Dropbox Petitions FISA For Right To Disclose National Security Requests
September 25, 2013

Dropbox Joins Major Tech Firms In Push To Disclose Government Data Requests

redOrbit Staff & Wire Reports - Your Universe Online

Cloud storage provider Dropbox has joined Google, Microsoft, Facebook, Yahoo, LinkedIn and others in seeking permission to publish the number of national security requests it has received from the federal government, and the number of users those requests involve.

The company filed a petition with the US Foreign Intelligence Surveillance (FISA) Court this week seeking confirmation that it has the right to disclose the exact number of national security requests it receives from the government.

“Today we filed a legal brief asking the court to confirm that we have the right to report the number of national security requests we receive, if any.” Dropbox said in an update to its transparency report page on Monday.

In its latest transparency report, released in January, Dropbox said the government only allowed the company to disclose the aggregate number of all law enforcement and national security requests it had received. Even then, the disclosure must be in large bands, the company said.

“A report in that form decreases transparency, especially for companies that receive zero or very few national security requests,” Dropbox said at the time.
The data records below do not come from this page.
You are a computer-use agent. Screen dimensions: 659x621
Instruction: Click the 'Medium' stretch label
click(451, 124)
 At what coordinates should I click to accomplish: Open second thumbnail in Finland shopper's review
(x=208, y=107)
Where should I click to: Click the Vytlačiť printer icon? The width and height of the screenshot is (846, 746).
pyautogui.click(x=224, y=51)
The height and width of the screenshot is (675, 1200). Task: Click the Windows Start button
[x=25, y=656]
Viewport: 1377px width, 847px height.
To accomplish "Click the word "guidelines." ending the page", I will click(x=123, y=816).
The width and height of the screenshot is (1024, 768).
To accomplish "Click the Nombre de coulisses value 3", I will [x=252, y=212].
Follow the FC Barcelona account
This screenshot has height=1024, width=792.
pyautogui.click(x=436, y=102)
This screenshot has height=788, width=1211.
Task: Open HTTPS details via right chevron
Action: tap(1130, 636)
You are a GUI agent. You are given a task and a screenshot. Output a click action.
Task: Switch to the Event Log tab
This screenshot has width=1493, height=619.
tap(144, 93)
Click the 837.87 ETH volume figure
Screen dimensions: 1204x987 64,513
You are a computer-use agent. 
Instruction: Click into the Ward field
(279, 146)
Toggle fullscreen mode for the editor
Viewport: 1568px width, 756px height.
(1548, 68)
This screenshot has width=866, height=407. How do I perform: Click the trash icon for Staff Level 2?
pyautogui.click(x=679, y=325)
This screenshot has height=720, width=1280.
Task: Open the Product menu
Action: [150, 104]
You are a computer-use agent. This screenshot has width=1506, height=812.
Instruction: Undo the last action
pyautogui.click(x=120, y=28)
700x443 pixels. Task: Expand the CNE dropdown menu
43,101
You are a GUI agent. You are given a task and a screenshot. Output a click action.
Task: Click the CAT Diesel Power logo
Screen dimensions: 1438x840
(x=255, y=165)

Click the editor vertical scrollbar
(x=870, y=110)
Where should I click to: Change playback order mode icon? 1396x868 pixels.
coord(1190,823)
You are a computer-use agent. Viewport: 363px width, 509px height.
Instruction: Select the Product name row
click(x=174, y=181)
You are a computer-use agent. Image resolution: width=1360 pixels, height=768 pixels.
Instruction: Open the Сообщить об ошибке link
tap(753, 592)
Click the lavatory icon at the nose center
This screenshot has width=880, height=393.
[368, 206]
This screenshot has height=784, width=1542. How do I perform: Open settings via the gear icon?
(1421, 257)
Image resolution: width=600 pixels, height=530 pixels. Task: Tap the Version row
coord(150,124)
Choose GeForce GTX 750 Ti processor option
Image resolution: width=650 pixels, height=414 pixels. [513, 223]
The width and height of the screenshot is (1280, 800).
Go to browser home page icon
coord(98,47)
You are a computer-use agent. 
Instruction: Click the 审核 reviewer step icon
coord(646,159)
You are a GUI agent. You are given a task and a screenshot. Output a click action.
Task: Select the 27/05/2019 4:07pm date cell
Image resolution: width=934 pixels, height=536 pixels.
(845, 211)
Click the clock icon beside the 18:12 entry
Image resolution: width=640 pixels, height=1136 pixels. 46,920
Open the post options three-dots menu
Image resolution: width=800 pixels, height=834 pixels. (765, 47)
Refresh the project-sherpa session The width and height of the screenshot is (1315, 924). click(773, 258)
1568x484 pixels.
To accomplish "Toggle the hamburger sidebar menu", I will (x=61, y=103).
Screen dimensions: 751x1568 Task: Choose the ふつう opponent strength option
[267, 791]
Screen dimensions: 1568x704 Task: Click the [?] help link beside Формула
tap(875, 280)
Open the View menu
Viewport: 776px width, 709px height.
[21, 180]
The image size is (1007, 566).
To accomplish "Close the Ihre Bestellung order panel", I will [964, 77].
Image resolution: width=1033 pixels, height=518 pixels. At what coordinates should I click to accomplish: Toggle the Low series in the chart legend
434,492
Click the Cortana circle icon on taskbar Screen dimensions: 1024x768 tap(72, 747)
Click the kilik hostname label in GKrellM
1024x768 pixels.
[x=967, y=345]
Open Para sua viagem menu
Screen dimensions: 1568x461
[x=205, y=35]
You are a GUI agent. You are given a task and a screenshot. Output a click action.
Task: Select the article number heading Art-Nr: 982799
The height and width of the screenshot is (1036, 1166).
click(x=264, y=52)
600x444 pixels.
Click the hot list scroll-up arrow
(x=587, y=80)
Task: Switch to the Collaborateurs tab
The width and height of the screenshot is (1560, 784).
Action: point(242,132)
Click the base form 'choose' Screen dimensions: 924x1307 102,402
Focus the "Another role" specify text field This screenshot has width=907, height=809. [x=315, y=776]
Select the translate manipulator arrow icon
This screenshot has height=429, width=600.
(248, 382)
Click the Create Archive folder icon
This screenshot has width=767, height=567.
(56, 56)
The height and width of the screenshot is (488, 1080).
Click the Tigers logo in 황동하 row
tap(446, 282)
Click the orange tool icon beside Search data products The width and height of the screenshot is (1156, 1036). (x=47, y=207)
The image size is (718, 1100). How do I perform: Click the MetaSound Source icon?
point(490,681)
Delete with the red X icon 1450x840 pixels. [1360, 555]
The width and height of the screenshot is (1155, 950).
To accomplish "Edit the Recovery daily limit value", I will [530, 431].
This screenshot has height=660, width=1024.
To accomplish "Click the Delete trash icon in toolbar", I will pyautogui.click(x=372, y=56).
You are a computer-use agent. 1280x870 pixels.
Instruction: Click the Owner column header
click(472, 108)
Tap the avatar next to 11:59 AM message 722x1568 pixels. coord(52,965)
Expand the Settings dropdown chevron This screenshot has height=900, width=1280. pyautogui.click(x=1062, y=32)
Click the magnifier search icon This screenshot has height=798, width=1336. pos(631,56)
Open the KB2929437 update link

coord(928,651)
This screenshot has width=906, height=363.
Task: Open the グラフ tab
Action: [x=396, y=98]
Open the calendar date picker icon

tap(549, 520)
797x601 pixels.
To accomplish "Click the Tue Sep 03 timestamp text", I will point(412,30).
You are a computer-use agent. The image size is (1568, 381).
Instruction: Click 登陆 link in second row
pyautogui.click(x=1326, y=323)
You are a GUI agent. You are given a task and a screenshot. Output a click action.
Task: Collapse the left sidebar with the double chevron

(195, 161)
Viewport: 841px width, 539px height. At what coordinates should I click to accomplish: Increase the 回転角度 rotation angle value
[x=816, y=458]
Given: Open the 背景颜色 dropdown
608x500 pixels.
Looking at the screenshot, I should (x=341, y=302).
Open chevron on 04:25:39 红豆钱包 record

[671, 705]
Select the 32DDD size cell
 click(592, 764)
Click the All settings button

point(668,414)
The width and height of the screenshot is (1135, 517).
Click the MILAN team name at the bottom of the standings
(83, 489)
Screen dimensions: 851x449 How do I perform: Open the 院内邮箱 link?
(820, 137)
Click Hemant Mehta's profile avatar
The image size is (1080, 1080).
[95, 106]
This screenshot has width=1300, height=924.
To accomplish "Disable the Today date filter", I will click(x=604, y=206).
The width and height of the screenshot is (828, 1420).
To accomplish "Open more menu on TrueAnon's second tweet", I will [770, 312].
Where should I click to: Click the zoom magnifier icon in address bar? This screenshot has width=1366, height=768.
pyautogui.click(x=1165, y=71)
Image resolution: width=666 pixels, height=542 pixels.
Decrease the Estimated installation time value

In its petition to the FISA court this week, Dropbox argued that it has a right to publish both the exact number of national security requests it receives, and how many of its users are affected.

Government requests for data can come under Section 215 of the Patriot Act, the Foreign Intelligence Surveillance Act (FISA) and national security letters. However, to date, no company has been able to publish the exact numbers for all of these categories in a single report, and many companies are beginning to see this limitation as a First Amendment issue.

“There is no statute, nor any other law, supporting the government’s demands. To the contrary, the proposed gag order violates the First Amendment, as it interferes with both the public’s right to obtain truthful information about a matter of substantial public debate and service providers’ rights to publish such information,” Dropbox wrote in its brief.

The company explained that the government has permitted it to publish these numbers, but only when combined with the broader data requests it receives from other law enforcement agencies, who sometimes ask for data associated with criminal cases apart from national security issues.

Additionally, Dropbox is only allowed to disclose these requests in groups of thousands.

“Because Dropbox received fewer than 100 regular law-enforcement requests last year, reporting in the government’s format would decrease Dropbox’s ongoing transparency efforts,” the company said, adding that this approach harms public debate and discussion, without any societal benefit.

The company provided the following table from its most recent transparency report to illustrate its point:

Had Dropbox received just one national-security request during that period, and had it wished to include that single request in its report, the government’s approach would require Dropbox’s report to look like this:

“Because Dropbox is unwilling to distort its reporting this way, it instead must omit information about the number of national-security requests,” the company said. “That result is bad for the public.”

Dropbox said it would prefer to report any national-security requests in the same way it reports law-enforcement requests – by disclosing the total number of requests received over a given period of time, along with the number of affected accounts.

“The government’s effort to silence online services and thereby keep the public in the dark is not at all tailored to protecting national security,” Dropbox wrote in its petition.

“No harm to national security can be expected from the Service Providers releasing accurate information about the number of national-security requests that have been made.”

Dropbox is only the latest tech firm to call on the government to loosen its disclosure rules for government data requests. It’s uncertain what effect, if any, Dropbox’s petition will have with the FISA court, whose proceedings may remain secret.